725 x 530 mm. (28 1/2 x 20 7/8 in.) [sheet]
Writing in 2006, the year after the present sheet was completed, the artist and museum curator Michael Wilson noted that, ‘For over three decades, Libby Raynham has pursued her artistic course, honing her skills, without regard to critical or commercial success, driven solely by the need to express herself and to be true to herself. ‘Painting is for me’, she says, ‘a matter of necessity’…[She] is extremely reluctant to talk about her paintings: ‘it is in painting and not in words that I find my voice.’ Her titles come after the works, not before, and are intended to help the viewer find a way in. The inspiration is wordless. Nevertheless, as she herself acknowledges, the paintings have their origin in her experience, and in particular her encounter with nature in its myriad forms.
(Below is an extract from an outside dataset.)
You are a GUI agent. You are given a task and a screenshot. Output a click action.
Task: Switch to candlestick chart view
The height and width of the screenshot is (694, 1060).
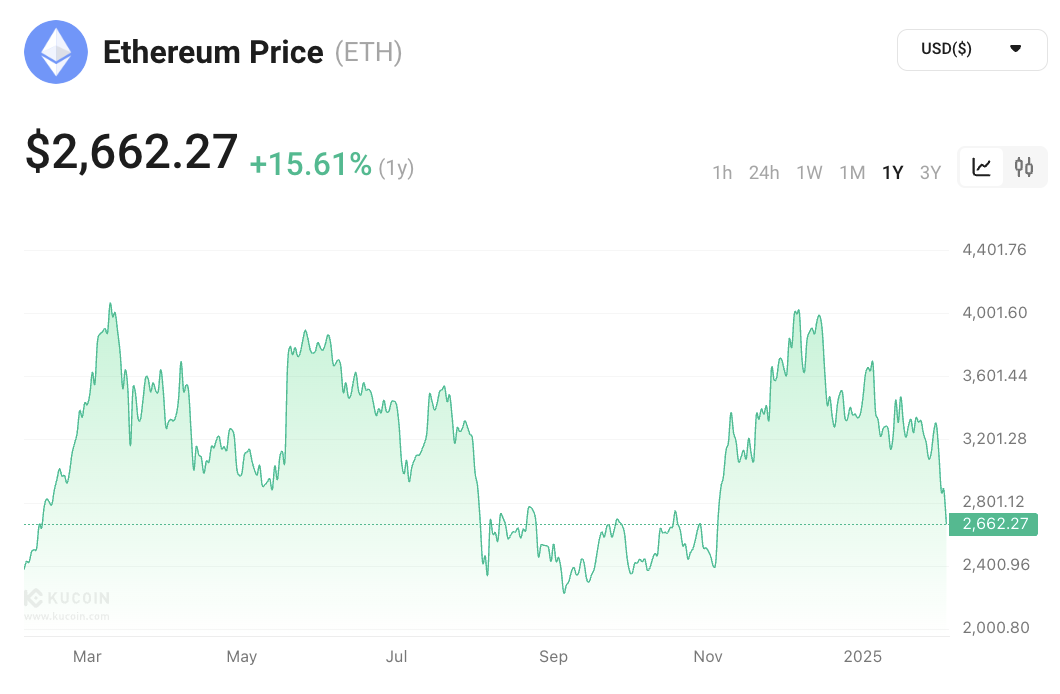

She is acutely alive to nature and to light, atmosphere and weather conditions, but the places and memories that inform her work above all others are those for which she feels deepest affection, the orchards and hop gardens of Kent where she grew up, the vineyards of France, the moors of Scotland and ‘everywhere the sea’. Perhaps it is because she has lived in land-locked Switzerland for almost thirty years that these remembered landscapes and seascapes have such a hold on her.’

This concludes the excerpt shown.